Hi. I’m currently experiencing a bottleneck in my simulations where a relatively large amount of time is spent on the setindex! function from DataStructures.jl’s implementation of a priority queue. I have a representation of a cell and a priority queue to hold reactions on the basis of when they will occur, and I update elements of this queue at the end of each step. I have included a very simple form of my simulation: the main function here is updatePriority. This function loops over the range of reactions, checks if a reaction is possible and then updates the priority of that reaction.

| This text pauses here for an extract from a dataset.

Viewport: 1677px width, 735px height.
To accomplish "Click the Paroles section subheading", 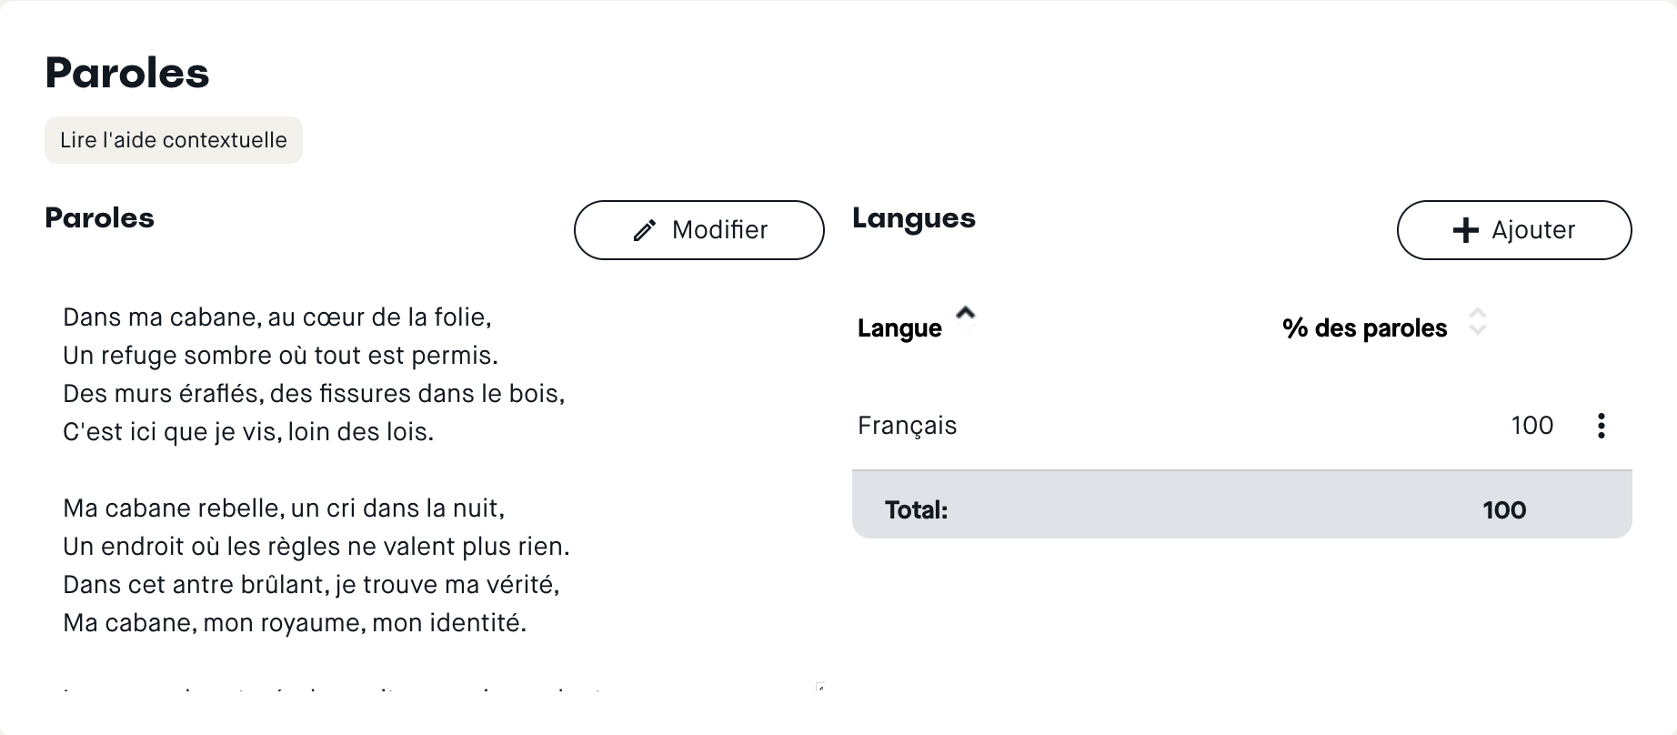I will click(99, 218).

Are there any implementations of a priority queue in Julia, or any data structure that can operate as one, that allows more efficient updates with O(1) lookup for the minimum? My priority queue will never change in size: once the reactions are queued up, they will only ever have their priorities changed so I’m willing to trade efficiency in insertions/deletions in exchange for faster updates. I’m also wondering where so much of the memory allocations in my benchmark is coming from: if I am updating 34 64 bit floating point values 100,000 times that comes to around 27.2MiB of memory but I allocate almost 6x that amount.

using DataStructures
using Distributions

struct HexCell
    # Representation of a cell.
    propensity::Array{Float64}
    internalTime::Array{Float64}
    fireTime::Array{Float64}
    pQueue::PriorityQueue{Int,Float64}
end

function updatePriority(cell::HexCell)
    # Either set the time step for each of the 34 reactions to some value,
    # or to Inf. The primary function to benchmark. 
    for i in 1:34
        cell.pQueue[i] = cell.propensity[i] > 0 ? (cell.fireTime[i]-cell.internalTime[i])/cell.propensity[i] : Inf
    end
end

function initialize()
    # Construct the cell and enqueue all of the reactions.
    cell = HexCell(rand(Uniform(-1,1), 34),
                rand(Uniform(0,1), 34),
                rand(Uniform(0,1), 34),
                PriorityQueue{Int,Float64}())
    for i in 1:34
        delT = cell.propensity[i] > 0 ? (cell.fireTime[i]-cell.internalTime[i])/cell.propensity[i] : Inf
        enqueue!(cell.pQueue, i, delT)
    end
    return cell
end

function simulate(cell::HexCell)
    for i in 1:100_000
        updatePriority(cell)
    end
end

Here are some benchmarks for the simulation.

julia> c = initialize()
julia> @benchmark simulate(c)
BenchmarkTools.Trial: 
  memory estimate:  172.42 MiB
  allocs estimate:  11300000
  --------------
  minimum time:     384.554 ms (1.11% GC)
  median time:      389.894 ms (1.59% GC)
  mean time:        390.395 ms (1.72% GC)
  maximum time:     398.028 ms (1.98% GC)
  --------------
  samples:          13
  evals/sample:     1

Thanks in advance!

greg_plowman · January 14, 2021, 9:18pm

If you update all the priorities together, then you might consider using a vector and sorted index.
Sort once only after all entries in vector are updated.

struct HexCell2
    # Representation of a cell.
    propensity::Array{Float64}
    internalTime::Array{Float64}
    fireTime::Array{Float64}
    
    # rTime[priority[i]] contains ith element in priority queue
    rTime::Vector{Float64}
    priority::Vector{Int}  # contains indices 1:34 sorted by values of rTime, init to 1:34
end

function updatePriority(cell::HexCell2)
    # Either set the time step for each of the 34 reactions to some value,
    # or to Inf. The primary function to benchmark.
    for i in 1:34
        cell.rTime[i] = cell.propensity[i] > 0 ? (cell.fireTime[i]-cell.internalTime[i])/cell.propensity[i] : Inf
    end
    sortperm!(cell.priority, cell.rTime, initialized=true)
end

isaacsas · January 14, 2021, 9:50pm

Have you tried using a mutable binary heap instead? If I remember right the DataStructures.jl priority queue is backed by a Dict, whereas the heap uses an array. At least last time I checked it the latter was much faster for updating-heavy workflows.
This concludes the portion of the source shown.